Você tem que ter uma força muito grande, querer muito aquilo, mas é uma força tão grande que você supera e vai em frente com aquilo. Foi o que aconteceu comigo, eu não deixei de fazer a faculdade, eu não

deixei de ir ao colégio, eu não deixei de... [...] Agüentar (sic)... Aguentar a família, a sociedade, eu superei e consegui muitas coisas que, por exemplo, meus irmãos machões não conseguiram (Paulete in DENIZART, 1997: 29-30) O grifo em negrito é meu.
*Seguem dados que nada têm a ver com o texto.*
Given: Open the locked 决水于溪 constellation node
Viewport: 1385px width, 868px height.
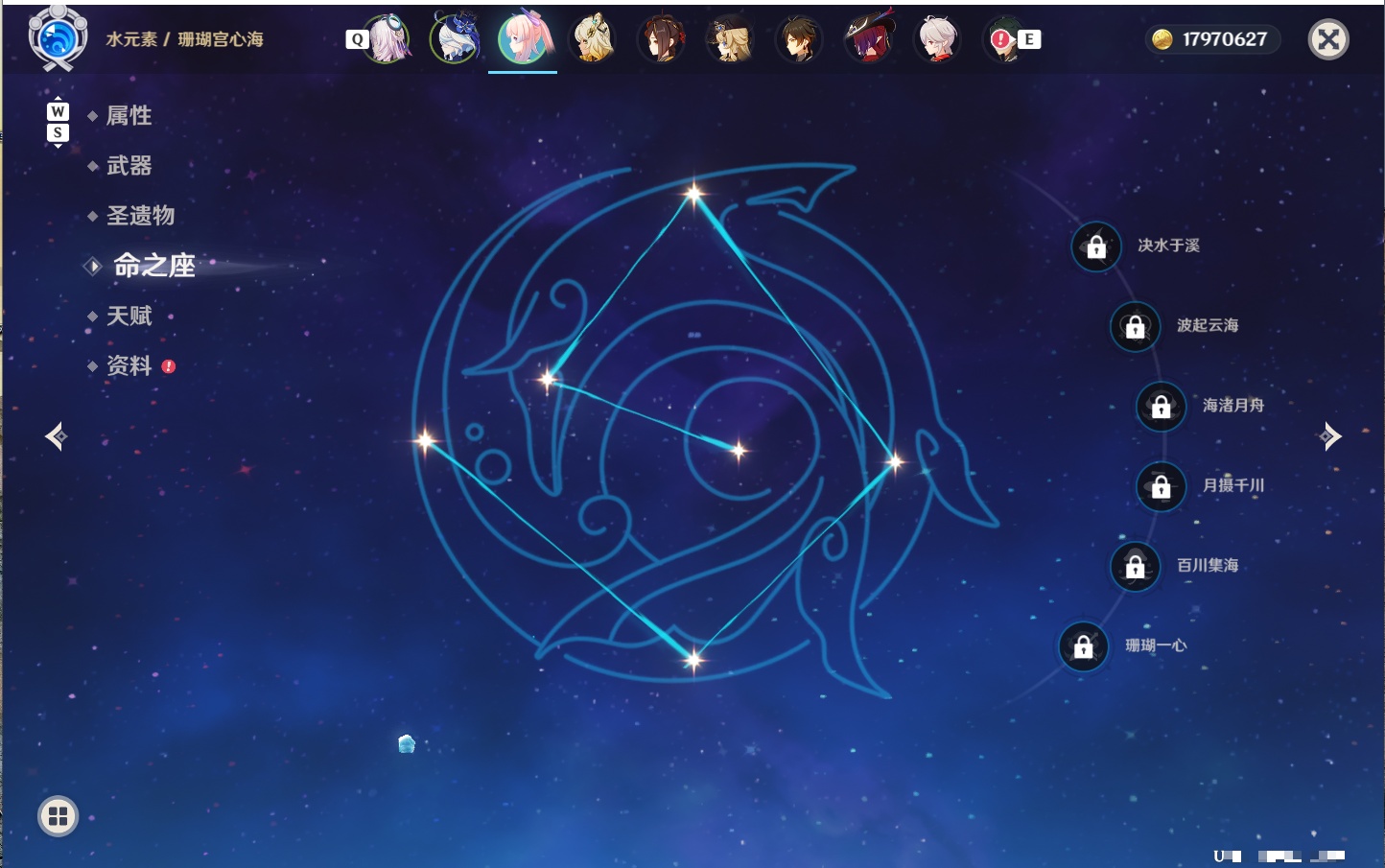Looking at the screenshot, I should pos(1096,247).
A super-ação travesti, pois, não se reduz, como aparece nas dezenas, centenas, talvez, milhares de novas obras – obras contemporâneas - que procuram sobre ela (travesti) demarcar temas a um manejo técnico, tecnológico de suas ações a conquistar um espaço em meio às instituições sociais; não se reduz à sua imagem, a imagem que constroem – como também estratégia de combate - e que lhe serve de escudo e lança, como arma de combate. A super-ação travesti significa a inscrição de uma nova tábua de valores que nasce por meio do seu querer, de sua potência. Portanto, quem melhor desejar avaliar as travestis que o faça menos em detrimento de suas imagens (os artefatos técnicos e tecnológicos de que fazem uso) e mais pela dose de resistência, de dor, de tortura que o seu querer, a sua potência é capaz de tolerar e aproveitar. Pois é, deste modo, cortando na própria carne que o tormento aumenta o saber. O saber, assim, se torna uma conquista.